Schmutzige Methoden im „nationalen Interesse“

■ Was wußte Präsident FW de Klerk über die „dritte Kraft“? Die Enthüllungen eines ehemaligen Sicherheitspolizisten belasten die letzte weiße Regierung schwer.

Paul Erasmus hat sich entschlossen zu reden. Und die Bekenntnisse des ehemaligen Sicherheitspolizisten werden bald jene Kommission beschäftigen, die antritt, die Wahrheit herauszufinden. Seit Jahren besteht in Südafrika der begründete Verdacht, daß nach der politischen Wende im Jahr 1990 Teile des Sicherheitsapparates eine „Third Force“, eine „dritte Kraft“ im Staate gebildet hatten, die gezielt politische Gewalt förderte – und selbst beging.

Daß bis zu dem Zeitpunkt, als Präsident Frederik Willem de Klerk die Wende herbeiführte, Polizei und Militär gemordet, gefoltert und Regimegegner unnachgiebig verfolgt haben, ist heute unumstritten. Was aber passierte nach dem 2. Februar 1990, dem Tag, an dem de Klerk die Aufhebung des ANC-Verbots und die Freilassung aller politischen Häftlinge ankündigte? Immer mehr Indizien sprechen dafür, daß de Klerk eine doppelbödige Strategie verfolgte: nach außen politische Liberalisierung, daneben eine gezielte Kampagne, den ANC, aber auch andere oppositionelle Gruppen mit „dirty tricks“ zu sabotieren und zu schwächen.

Erasmus war jahrelang Mitglied von „Stratcom“, einer Spezialabteilung der Sicherheitskräfte, die auf „schmutzige Tricks“ spezialisiert war. Die Enthüllungen von Erasmus, der 1993 den Dienst quittierte, sind ungeheuerlich: Er klärt etwa die Geschichte des Apartheid-Gegners Stanza Bopape auf, der 1987 spurlos verschwunden war. Nach Angaben von Erasmus wurde er im Polizeihauptquartier von Johannesburg zu Tode gefoltert. Erasmus gibt auch zu, daß die beinahe geglückte langsame Vergiftung des früheren Kirchenführers Frank Chikane im Jahr 1989 von der Sicherheitspolizei geplant und durchgeführt wurde.

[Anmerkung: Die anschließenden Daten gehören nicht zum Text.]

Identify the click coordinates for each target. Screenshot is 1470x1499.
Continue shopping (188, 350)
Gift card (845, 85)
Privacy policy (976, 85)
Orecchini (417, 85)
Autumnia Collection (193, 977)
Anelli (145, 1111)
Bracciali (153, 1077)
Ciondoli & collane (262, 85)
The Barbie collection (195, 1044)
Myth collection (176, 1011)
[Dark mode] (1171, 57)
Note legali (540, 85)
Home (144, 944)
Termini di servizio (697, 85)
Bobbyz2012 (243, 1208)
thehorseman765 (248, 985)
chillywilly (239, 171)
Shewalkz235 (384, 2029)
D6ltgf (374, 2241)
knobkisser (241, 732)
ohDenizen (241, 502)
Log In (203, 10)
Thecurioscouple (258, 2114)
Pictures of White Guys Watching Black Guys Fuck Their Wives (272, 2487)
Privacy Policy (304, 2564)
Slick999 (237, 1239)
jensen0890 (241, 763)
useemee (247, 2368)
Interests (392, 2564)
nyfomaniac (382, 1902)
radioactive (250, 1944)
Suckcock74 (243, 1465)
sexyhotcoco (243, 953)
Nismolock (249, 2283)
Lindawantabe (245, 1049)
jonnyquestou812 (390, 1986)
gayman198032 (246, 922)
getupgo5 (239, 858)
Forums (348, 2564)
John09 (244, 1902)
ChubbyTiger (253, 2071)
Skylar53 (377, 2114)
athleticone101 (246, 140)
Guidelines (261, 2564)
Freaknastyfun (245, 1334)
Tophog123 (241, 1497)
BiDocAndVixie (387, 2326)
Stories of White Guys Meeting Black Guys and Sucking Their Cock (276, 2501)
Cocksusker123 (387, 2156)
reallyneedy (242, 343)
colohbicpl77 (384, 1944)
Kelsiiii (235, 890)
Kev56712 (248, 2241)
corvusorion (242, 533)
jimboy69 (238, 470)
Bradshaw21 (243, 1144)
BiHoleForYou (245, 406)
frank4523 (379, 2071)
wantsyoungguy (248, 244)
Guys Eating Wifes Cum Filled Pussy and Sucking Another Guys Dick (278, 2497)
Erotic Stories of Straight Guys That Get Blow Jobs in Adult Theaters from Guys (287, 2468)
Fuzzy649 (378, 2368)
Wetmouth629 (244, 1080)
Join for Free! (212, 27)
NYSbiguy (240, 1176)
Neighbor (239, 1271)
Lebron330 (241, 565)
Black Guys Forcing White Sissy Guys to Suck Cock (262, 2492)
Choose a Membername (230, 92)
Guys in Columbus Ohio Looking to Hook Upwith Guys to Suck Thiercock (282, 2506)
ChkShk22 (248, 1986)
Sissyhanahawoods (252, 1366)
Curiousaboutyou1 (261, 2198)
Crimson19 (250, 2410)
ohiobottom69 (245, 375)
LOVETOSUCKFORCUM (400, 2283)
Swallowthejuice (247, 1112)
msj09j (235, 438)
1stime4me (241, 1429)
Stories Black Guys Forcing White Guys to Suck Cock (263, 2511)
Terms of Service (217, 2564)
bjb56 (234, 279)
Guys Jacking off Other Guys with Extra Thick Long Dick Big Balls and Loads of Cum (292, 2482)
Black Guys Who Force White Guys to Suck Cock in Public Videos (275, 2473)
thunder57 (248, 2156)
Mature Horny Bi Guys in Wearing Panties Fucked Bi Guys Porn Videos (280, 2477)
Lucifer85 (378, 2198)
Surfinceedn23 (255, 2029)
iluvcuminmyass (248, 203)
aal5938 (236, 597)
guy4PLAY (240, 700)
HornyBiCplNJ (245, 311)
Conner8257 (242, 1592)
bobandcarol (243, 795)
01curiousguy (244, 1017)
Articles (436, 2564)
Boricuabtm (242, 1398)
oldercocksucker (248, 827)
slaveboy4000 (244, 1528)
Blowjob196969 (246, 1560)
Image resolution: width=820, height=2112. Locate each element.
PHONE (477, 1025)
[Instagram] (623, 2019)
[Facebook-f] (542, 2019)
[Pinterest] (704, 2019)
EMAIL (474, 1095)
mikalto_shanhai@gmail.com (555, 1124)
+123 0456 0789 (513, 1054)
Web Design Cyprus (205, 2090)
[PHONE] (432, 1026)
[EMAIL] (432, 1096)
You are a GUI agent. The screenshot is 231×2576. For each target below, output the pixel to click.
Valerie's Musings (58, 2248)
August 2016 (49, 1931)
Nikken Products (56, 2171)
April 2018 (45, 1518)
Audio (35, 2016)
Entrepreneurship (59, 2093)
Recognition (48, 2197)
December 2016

Politisch brisanter sind aber die Aussagen Erasmus', die die jüngste Geschichte Südafrikas betreffen. Unter öffentlichem Druck mußte de Klerk 1991 nach dem „Inkathagate“-Skandal darangehen, den gesamten Sicherheitsapparat zu reformieren. Denn es war herausgekommen, daß die Polizei die Inkatha Freiheitspartei Mangosuthu Buthelezis mit hohen Geldsummen im Kampf gegen den ANC unterstützt hatte. Inoffizielle Machtzentrale des Apartheid- Staates war lange Jahre der sogenannte Staatssicherheitsrat (SSC), ein Gremium, in dem unter dem Präsidenten mehrere Minister, die Chefs von Polizei und Armee und ihrer jeweiligen Geheimdienste saßen und die Aktionen gegen Regimegegner koordinierten.

De Klerk löste den SSC auf, und auch Stratcom sollte aufgelöst werden. Doch aus Erasmus' Bekenntnissen geht hervor, daß die Spezialtruppe weiterbestand – mit der Anweisung, den ANC bis zu den Wahlen zu schwächen. Dabei gab es „weiche“ und „harte Aktivitäten“: „Weiche“ beinhalteten etwa die Überwachung der Finanzen des ANC, Unterwanderung der Gewerkschaften, das Abhören von Telefonen und das Öffnen von Briefen, „harte“ Mord, Attentate, Sabotage, Diebstahl... – alles im nationalen Interesse.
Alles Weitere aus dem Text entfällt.